(EXTRAIT CHOISI)
Ah, la sacro-sainte solidarité féminine !… Mais oui, mais bien sûr. La bonne blague. La très bonne blague.
La solidarité fonctionne tant qu’on reste dans le même camp. Car, comme s’il ne suffisait pas du machisme, des femmes se tirent dans les pattes dès qu’elles osent penser différemment les unes des autres (Keuwa ? Les femmes ne pensent pas toutes pareil ?! – Keuwaaa ??? Les femmes pensent ?!?!?!…). Un peu comme si, chez elles, c’était OM-PSG à toutes les sauces. Quel que soit le domaine, il faut que les clans se forment et, pire, il faut en choisir un.

Un des derniers fights en date repose sur la récente Une du Time mettant en scène une mère, trentenaire, élancée, blonde et fringante, un enfant de facile trois ans au bout du sein. Provoc’ ? Bien sûr. Là n’est pas la question. Non, non, la très bonne blague, c’est que cette Une soulève les indignations des deux camps, aka les pro et les anti allaitement. Les premières protestent contre l’effet canon de beauté. Les femmes allaitantes n’ont pas à être des poulettes sexy. Si encore la mère avait dix kilos de plus. Les secondes crient au scandale contre une revendication qu’elles jugent malsaine.

Choisis ton camp si t’es une femme

C’est bien simple, aujourd’hui, impossible d’allaiter ou de ne pas allaiter en paix. L’un comme l’autre est forcément un acte politique. Allaiter, en France, aujourd’hui, c’est crier au monde qu’on veut le meilleur pour son enfant et qu’on entend être la meilleure mère possible. Ce n’est pas bêtement nourrir son môme, c’est dégainer son sein sur la foule et tirer à vue. Ne pas allaiter, c’est lutter contre l’esclavage et se battre pour la liberté des femmes. Ce n’est pas bêtement nourrir son môme, c’est brandir le biberon comme symbole de son indépendance et preuve qu’on n’est pas des bêtes. Oui, oui, rien que ça.

(DOCUMENTS FOURNIS)
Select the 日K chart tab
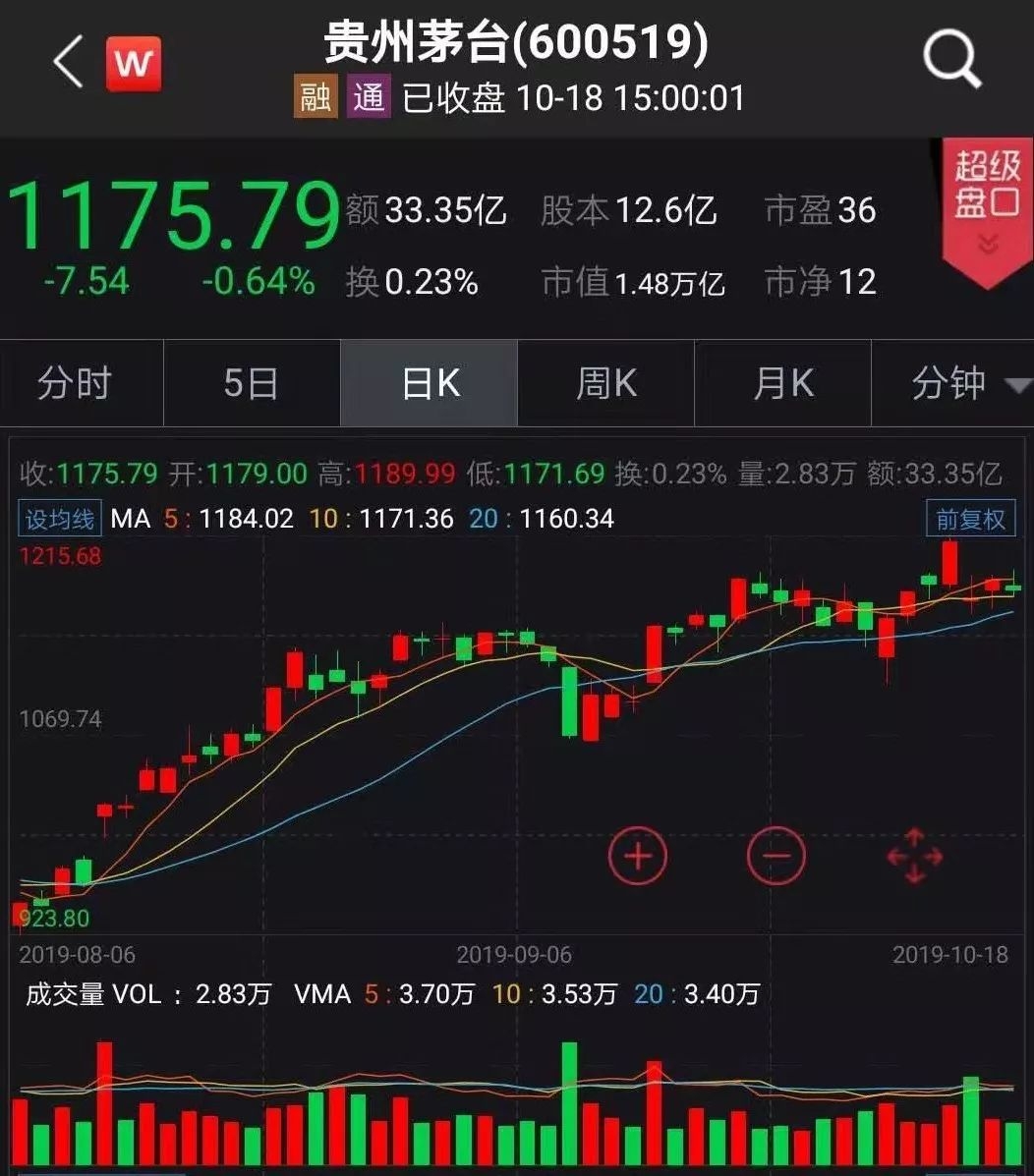The height and width of the screenshot is (1176, 1034). click(x=431, y=383)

(TRAVAIL DEMANDÉ) Extrayez du texte sur l'allaitement tout le passage qui va de « Un des derniers » jusqu'à « qu’elles jugent malsaine. » inclus. La liste ci-dessus n'est d'aucune utilité pour cet exercice.

(RÉPONSE RÉDIGÉE)
Un des derniers fights en date repose sur la récente Une du Time mettant en scène une mère, trentenaire, élancée, blonde et fringante, un enfant de facile trois ans au bout du sein. Provoc’ ? Bien sûr. Là n’est pas la question. Non, non, la très bonne blague, c’est que cette Une soulève les indignations des deux camps, aka les pro et les anti allaitement. Les premières protestent contre l’effet canon de beauté. Les femmes allaitantes n’ont pas à être des poulettes sexy. Si encore la mère avait dix kilos de plus. Les secondes crient au scandale contre une revendication qu’elles jugent malsaine.